* [LIST OF TASKS]
1 – From the ACDP Control Plane architecture page, return the stretch from "- Correlates events" through "and global feeds." word for word.
2 – According to the ACDP Control Plane architecture page, how are the webhook events that the service ingests from registries authenticated?

* [TEXT EXTRACT]
● ● ●

ACDP Control Plane — Architecture
System Context
The ACDP Control Plane is a NestJS service that sits downstream of the ACDP registries (which authoritatively store contexts and emit lifecycle webhooks) and upstream of any UI / playground / observer. It:
- Ingests webhook events from registries (HMAC-SHA256 authenticated).
- Correlates events into runs via the
X-Run-Idheader. - Persists raw events, run records, and a lineage adjacency table.
- Broadcasts the firehose via SSE — both per-run and global feeds.
- Proxies federated context retrievals to the authoring registry (SSRF-gated).
- Authenticates & authorizes callers (API keys + JWT issuance + federation), isolates them by tenant, and gates actions with policy and quota.
Where this service mirrors protocol or registry behavior (crypto, SSRF, did:web, auth challenge-response, tenancy, webhook event shapes), it relies on the
acdpSDK and tracks the registry rather than re-implementing. See the ecosystem map in README.md.
┌──────────────────────┐
│ ACDP Registry A │──┐
└──────────────────────┘ │ POST /ingest/acdp
┌──────────────────────┐ │ (HMAC-SHA256,
│ ACDP Registry B │──┼── X-Run-Id header)

● ● ●

* [INFORMATION SUPPLIED]
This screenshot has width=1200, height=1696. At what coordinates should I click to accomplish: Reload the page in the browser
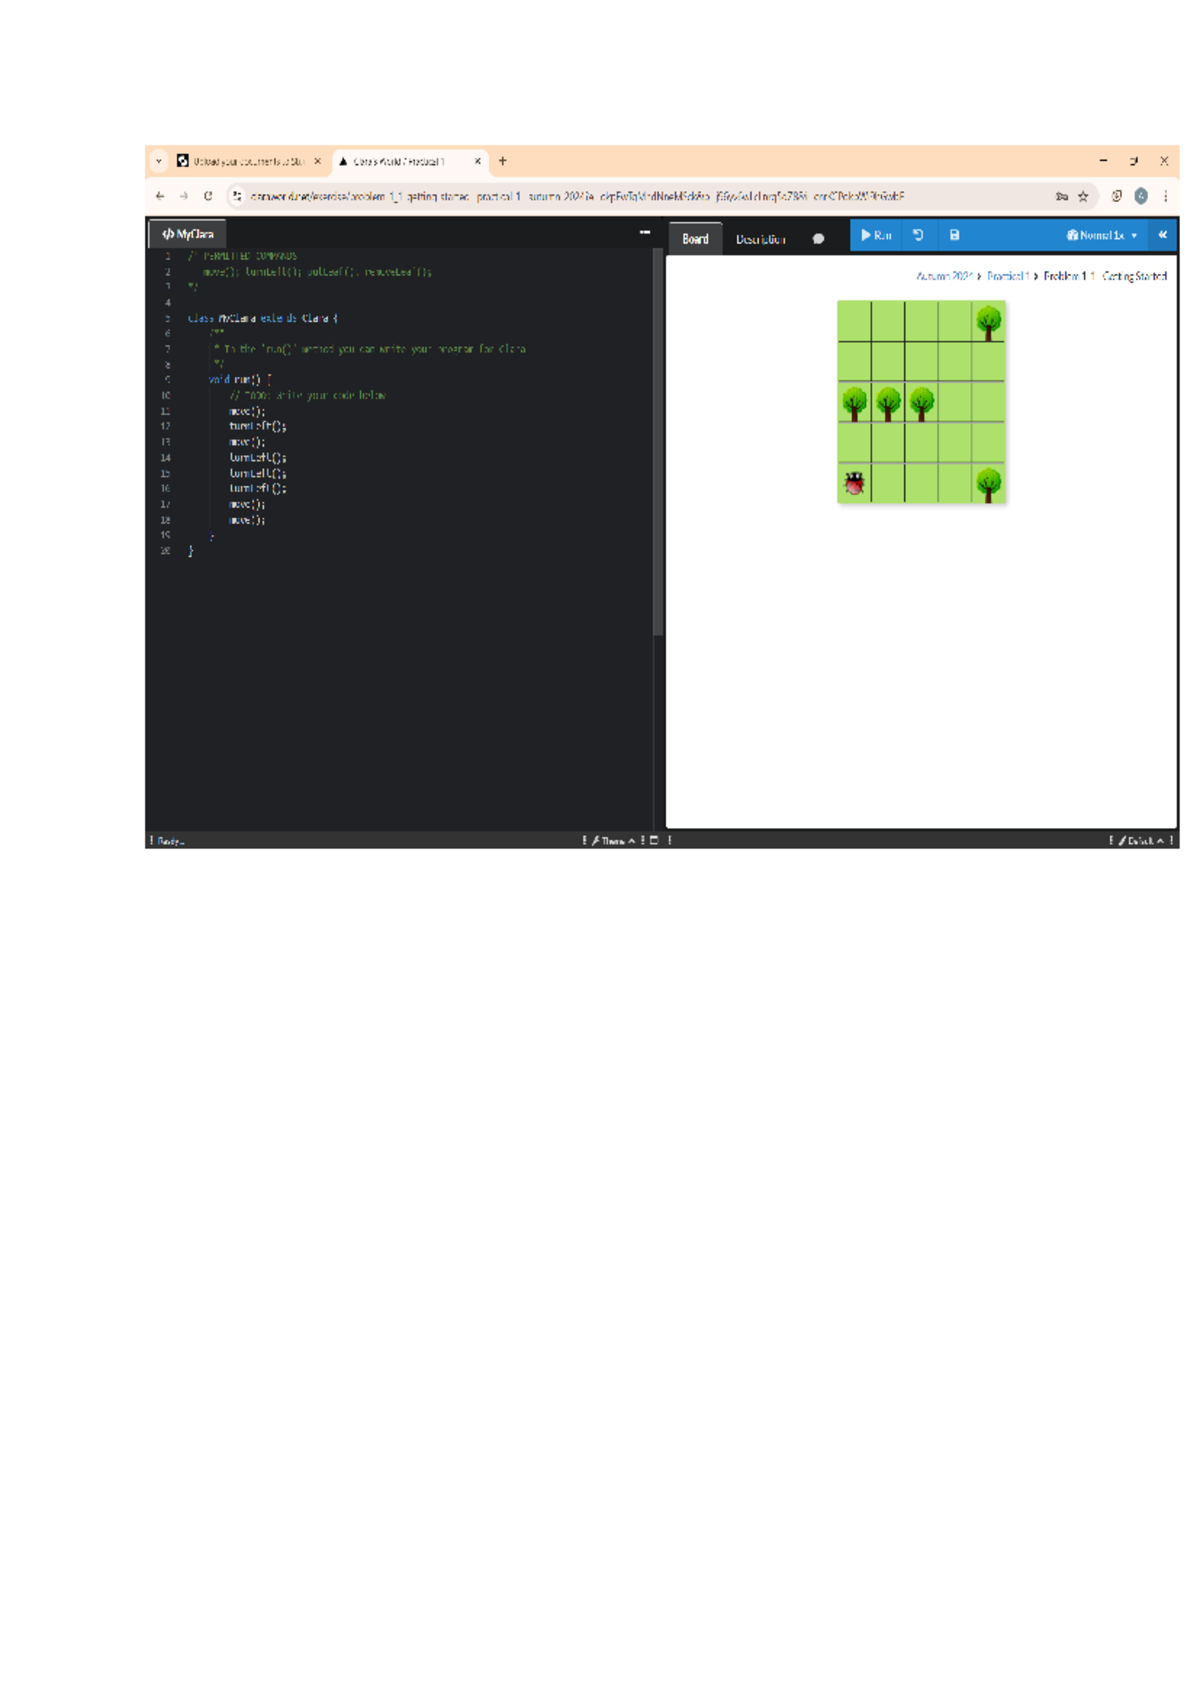(x=208, y=197)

● ● ●

* [ANSWER SET]
1 –
- Correlates events into runs via the
X-Run-Idheader. - Persists raw events, run records, and a lineage adjacency table.
- Broadcasts the firehose via SSE — both per-run and global feeds.

2 – With HMAC-SHA256.